Given entries:
..............................
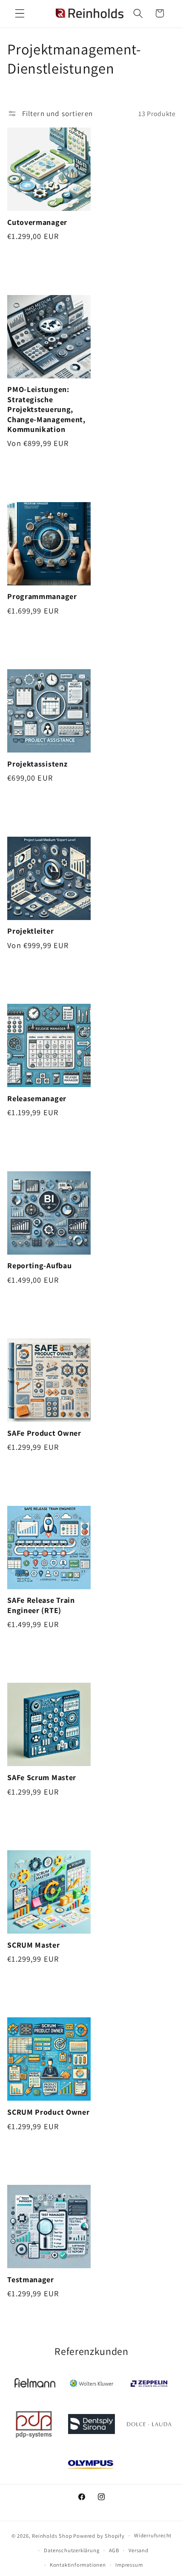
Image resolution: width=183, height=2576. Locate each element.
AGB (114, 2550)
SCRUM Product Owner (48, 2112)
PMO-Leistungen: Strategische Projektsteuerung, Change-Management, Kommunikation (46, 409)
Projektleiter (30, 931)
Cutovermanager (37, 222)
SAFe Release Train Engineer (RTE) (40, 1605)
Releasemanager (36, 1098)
..............................
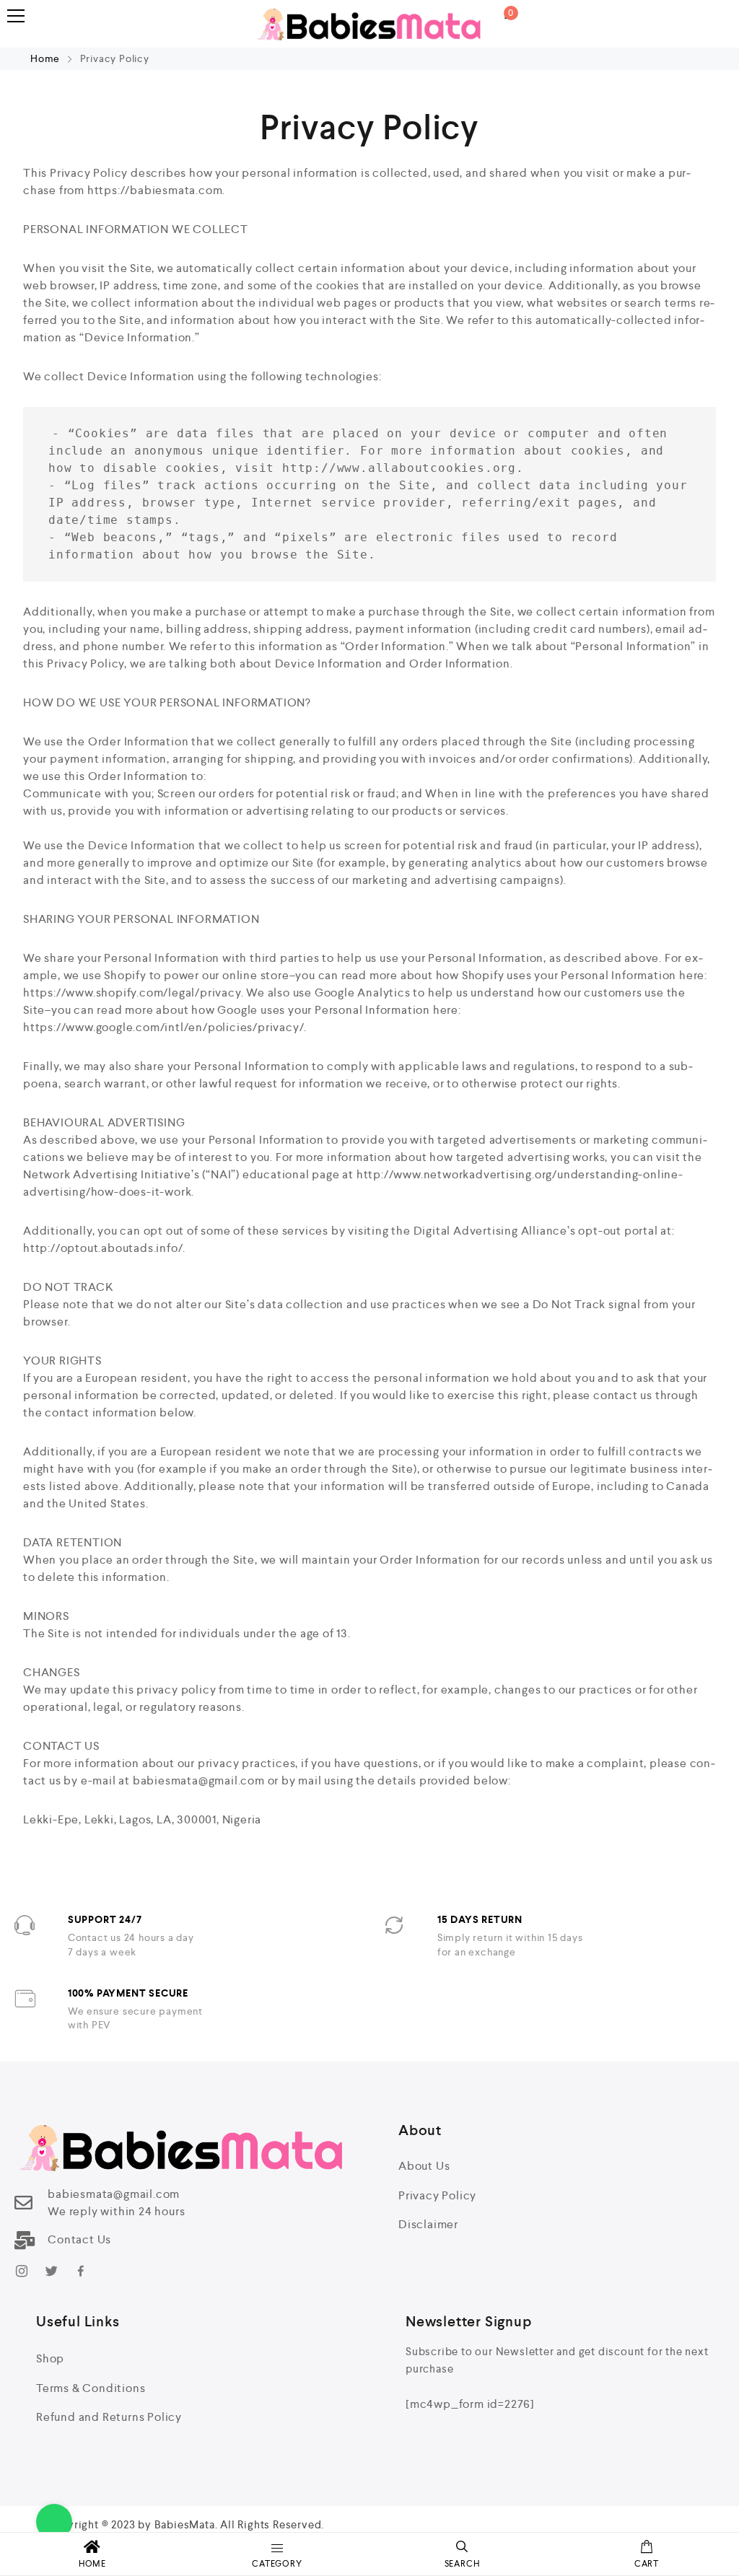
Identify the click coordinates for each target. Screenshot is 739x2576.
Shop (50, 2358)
..............................
Problem requirements:
Return exactly, and only, the lines above starting at the line that contains "SCRUM Product Owner (48, 2112)" and ending at the line that contains "Releasemanager (36, 1098)".

Solved exercise:
SCRUM Product Owner (48, 2112)
PMO-Leistungen: Strategische Projektsteuerung, Change-Management, Kommunikation (46, 409)
Projektleiter (30, 931)
Cutovermanager (37, 222)
SAFe Release Train Engineer (RTE) (40, 1605)
Releasemanager (36, 1098)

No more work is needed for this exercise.